Miré a Paloma, estaba radiante y derrochaba simpatía. Yo era el hombre más feliz de la tierra sabiendo que ya era mi esposa.
Miguelito Rocafull no paraba de hablar con Virtudes, mientras Marcela y Micaela, que habían hecho las paces, se erigieron en las guardianas de la celebración e indicaban a los camareros cómo debían hacer su trabajo. Rocafull aprovechó un momento en que tía Ernestina le pidió algo a Virtudes para comentarme socarrón:
—¡Qué calladito te lo tenías!
—¿Qué me tenía calladito?
—¡Qué va a ser! ¡La presencia de Prim!
Para defenderme, lo único que se me ocurrió fue decirle:
—Creí que te referías a Virtudes. Te veo muy entusiasmado.
Supe que era inútil explicar que yo era el primer sorprendido. El único que podía creerme era Ignés, que continuaba engatusando a mis primas con sus historias. Aproveché un momento para presentarle a don Felipe, antes de que mi director se marchara. Ignés tenía interés en conocerlo.

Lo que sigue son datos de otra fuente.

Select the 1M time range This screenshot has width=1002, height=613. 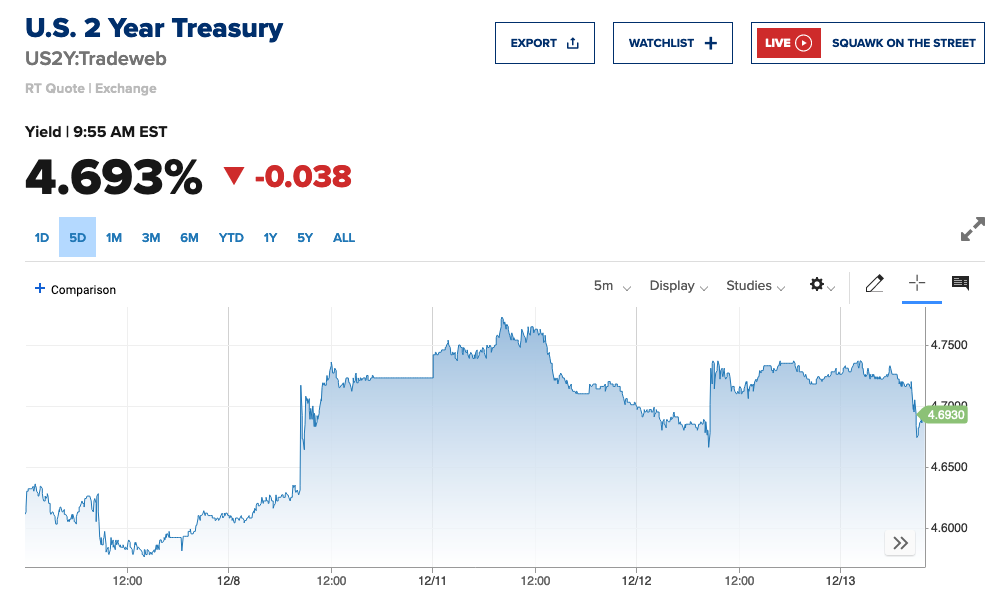tap(114, 238)
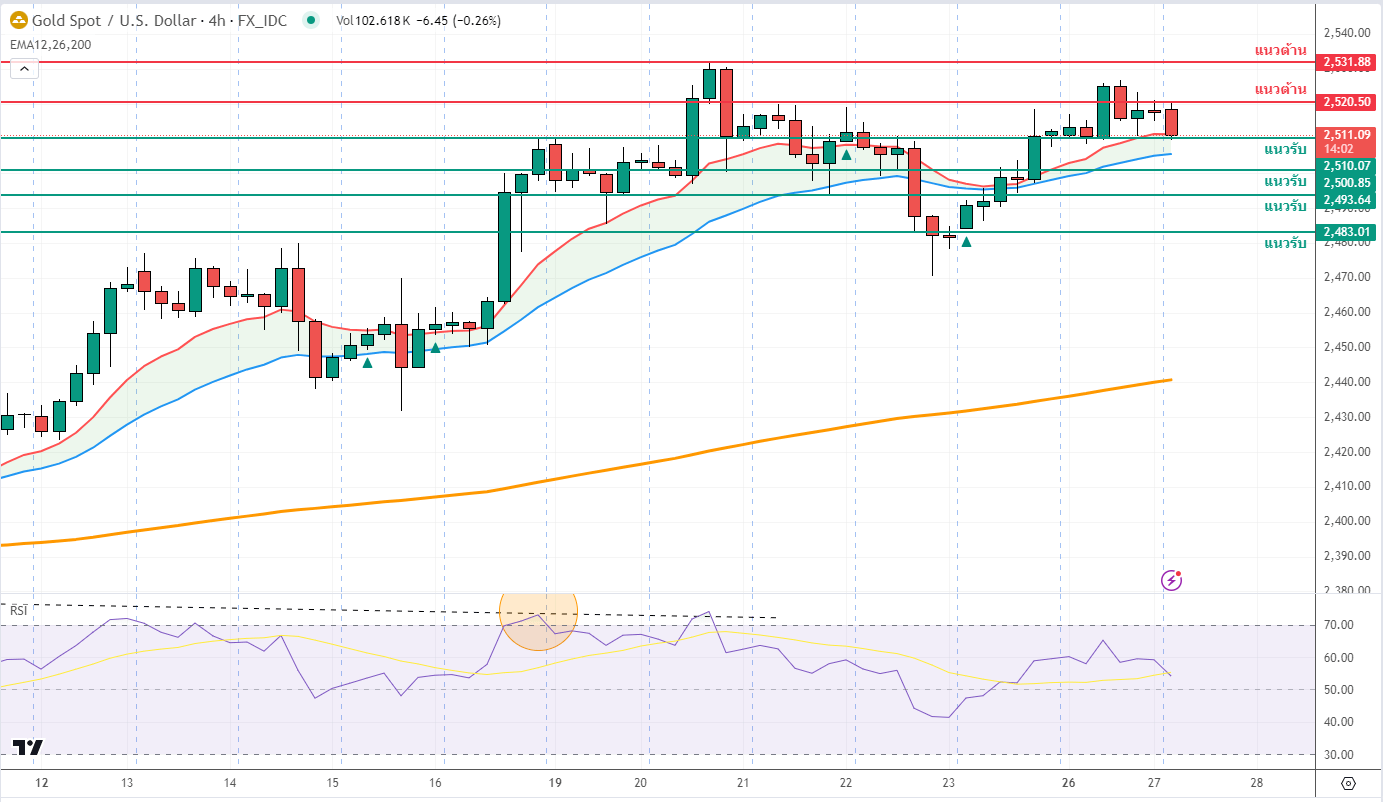
Task: Click the gold bars symbol logo
Action: point(18,20)
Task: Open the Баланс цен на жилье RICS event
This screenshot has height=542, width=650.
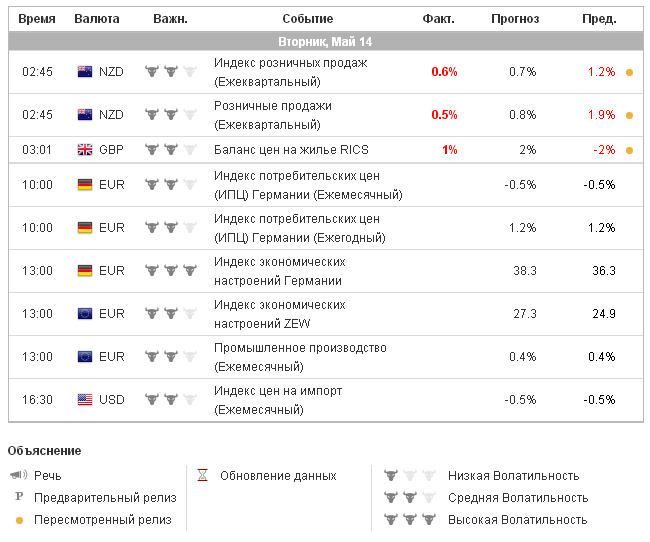Action: tap(291, 150)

La celebración se prolongó hasta más allá del mediodía, aunque no estaba previsto. Don Modesto, en su condición de padrino, decidió invitar a la concurrencia a almorzar. Poco antes de las dos, Paloma y yo nos despedimos de los invitados —tía Ernestina se encargaría de atender a mis familiares hasta que regresaran a Cataluña—. Acompañados por Micaela, fuimos al que ya era oficialmente nuestro hogar para ponernos una ropa más cómoda y recoger nuestro equipaje. En la puerta ya nos aguardaba un coche de punto para llevarnos a Atocha, allí tomábamos el tren de Aranjuez adonde íbamos a pasar nuestros primeros días de vida matrimonial.